Repeat the lines in the records below word for word, everything from the line containing "You are a computer-use agent. This" down to the line containing "(x=11, y=44)", with both of those lines included. Omit the pictures from your answer.

**MATERIAL TO PROCESS**
──────

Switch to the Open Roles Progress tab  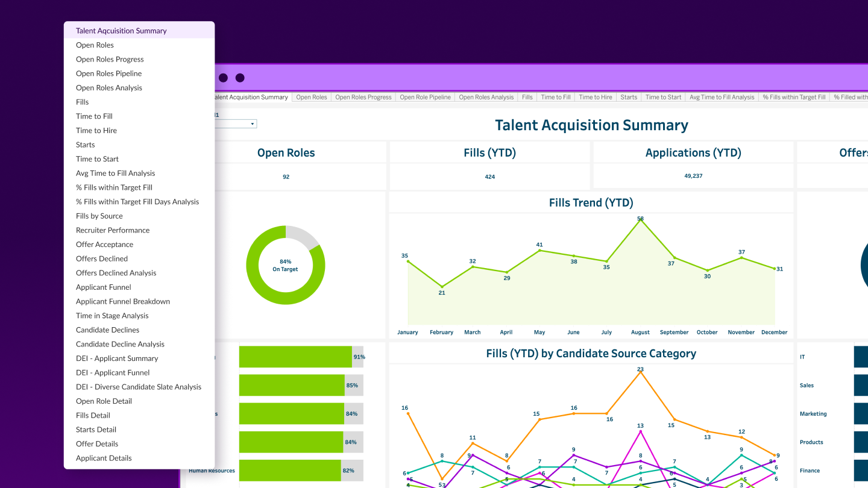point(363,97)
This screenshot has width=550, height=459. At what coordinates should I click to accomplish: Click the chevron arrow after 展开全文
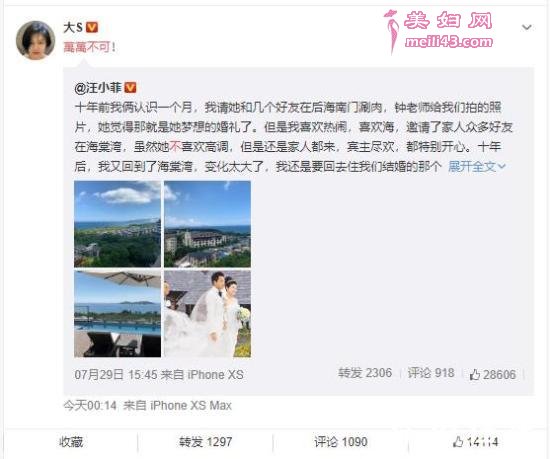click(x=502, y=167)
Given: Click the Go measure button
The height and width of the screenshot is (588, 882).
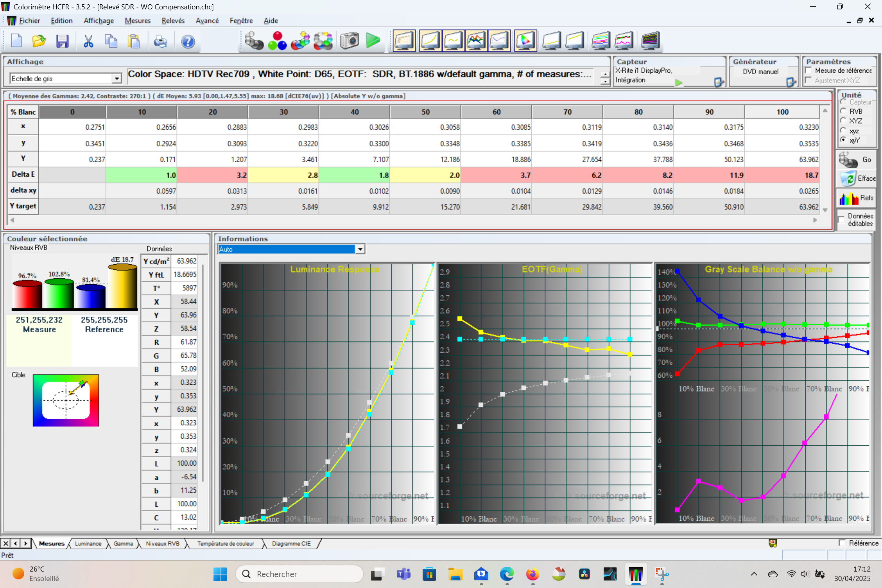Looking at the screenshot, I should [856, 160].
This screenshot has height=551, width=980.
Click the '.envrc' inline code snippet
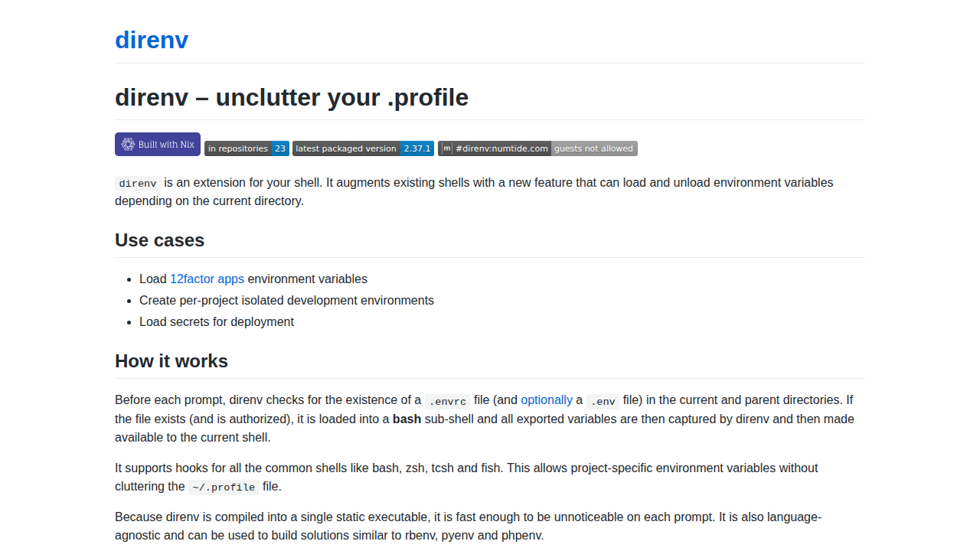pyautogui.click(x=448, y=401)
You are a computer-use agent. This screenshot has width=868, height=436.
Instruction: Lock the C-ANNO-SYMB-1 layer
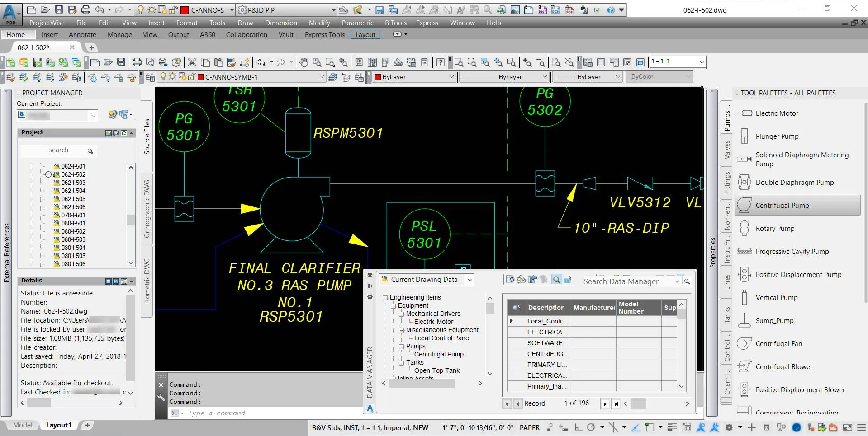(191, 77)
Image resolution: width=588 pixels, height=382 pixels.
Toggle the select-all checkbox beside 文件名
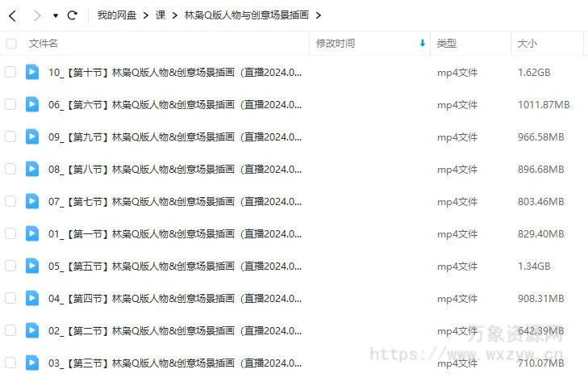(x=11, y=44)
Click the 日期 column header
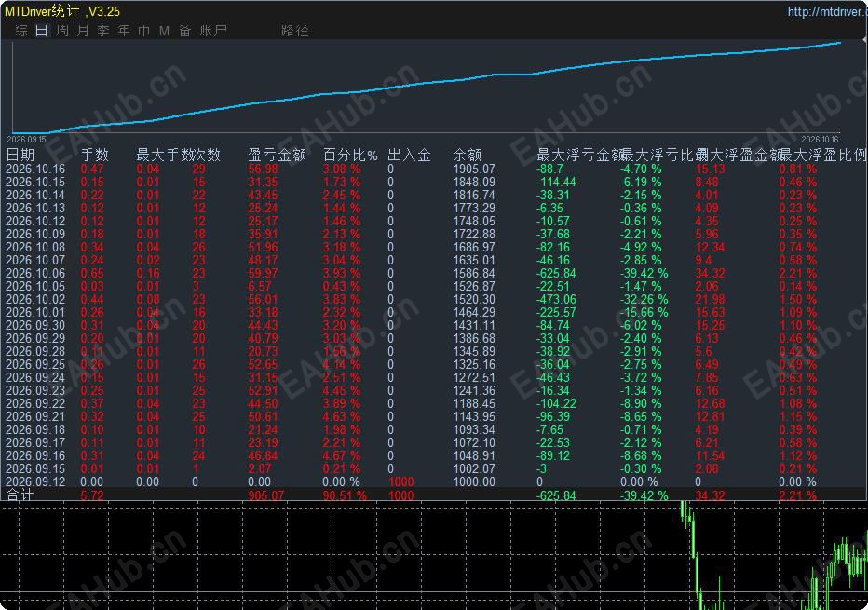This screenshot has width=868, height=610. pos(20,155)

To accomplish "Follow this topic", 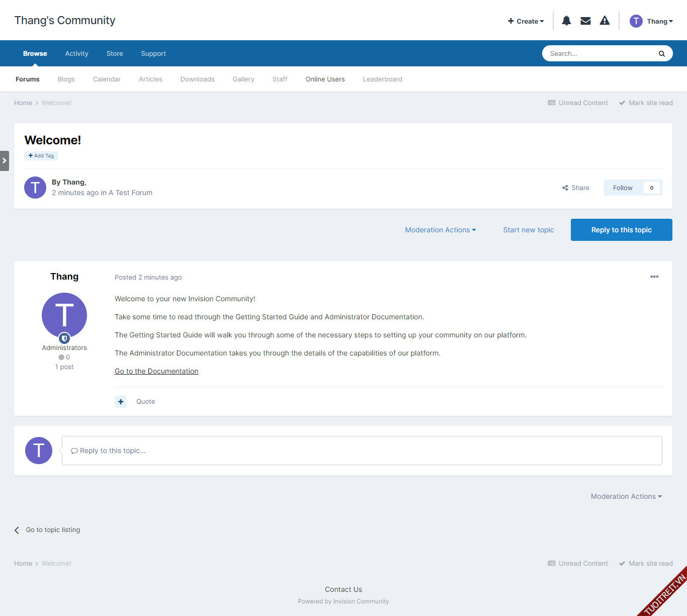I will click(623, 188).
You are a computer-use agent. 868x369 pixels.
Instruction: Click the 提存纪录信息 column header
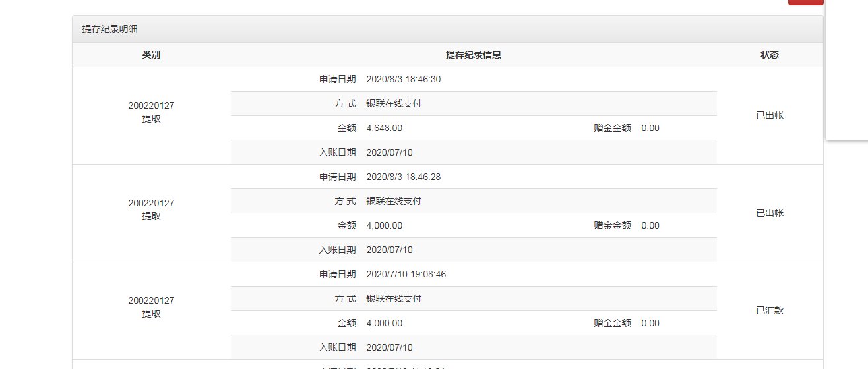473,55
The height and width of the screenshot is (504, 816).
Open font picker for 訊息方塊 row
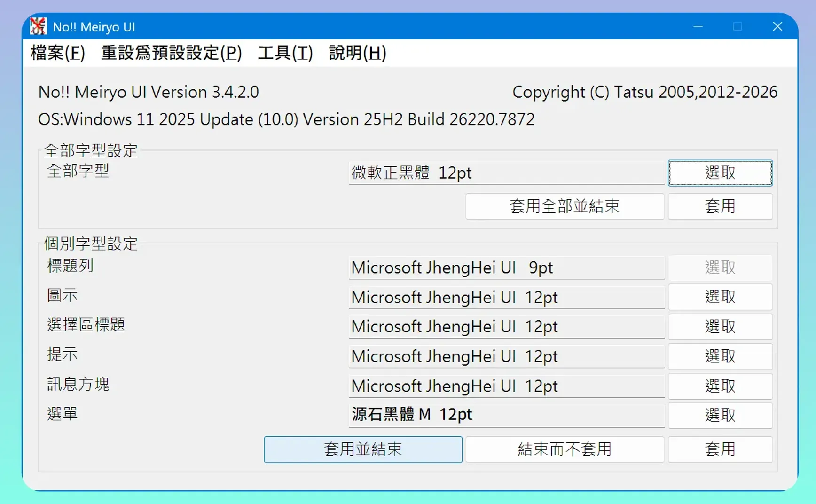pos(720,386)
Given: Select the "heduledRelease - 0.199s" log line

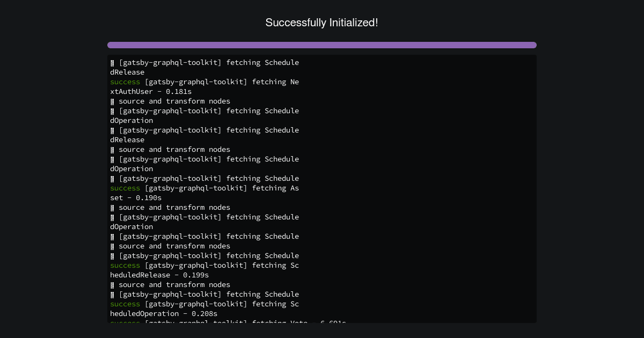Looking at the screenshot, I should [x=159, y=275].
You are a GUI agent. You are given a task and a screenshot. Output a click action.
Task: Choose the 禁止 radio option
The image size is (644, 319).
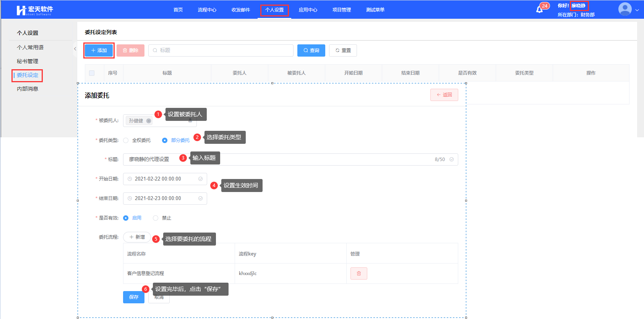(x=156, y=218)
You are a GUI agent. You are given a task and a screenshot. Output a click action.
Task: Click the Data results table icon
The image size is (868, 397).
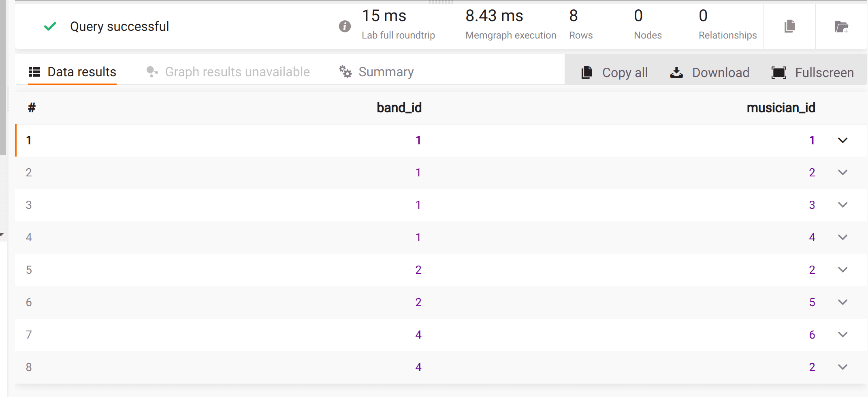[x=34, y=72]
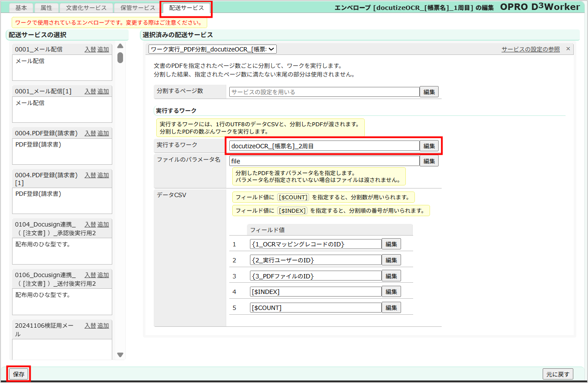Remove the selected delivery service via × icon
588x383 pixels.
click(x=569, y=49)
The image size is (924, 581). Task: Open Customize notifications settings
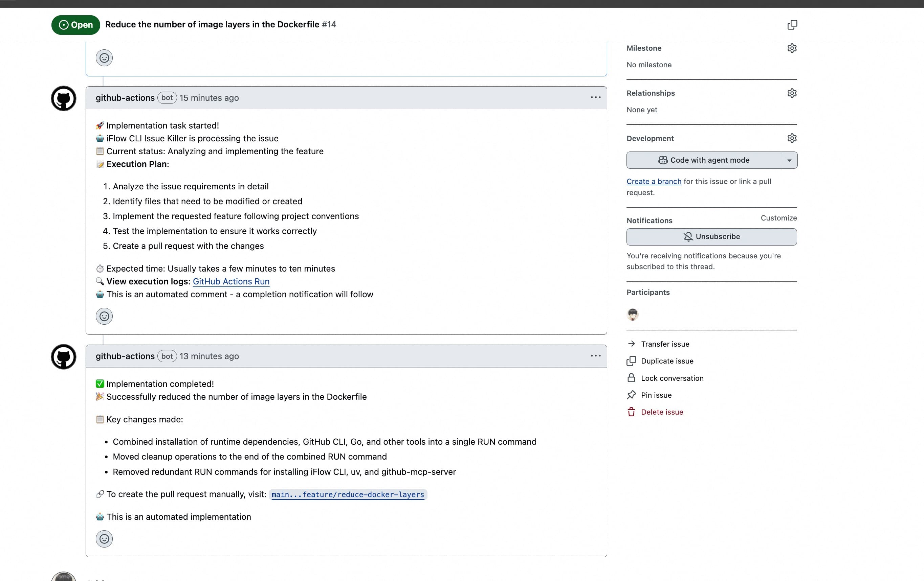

──────

**WRITTEN REPLY**
You are a computer-use agent. This screenshot has width=868, height=436.
Instruction: Lock the C-ANNO-SYMB-1 layer
(191, 77)
Image resolution: width=588 pixels, height=382 pixels.
Toggle the select-all checkbox beside 文件名
(x=11, y=44)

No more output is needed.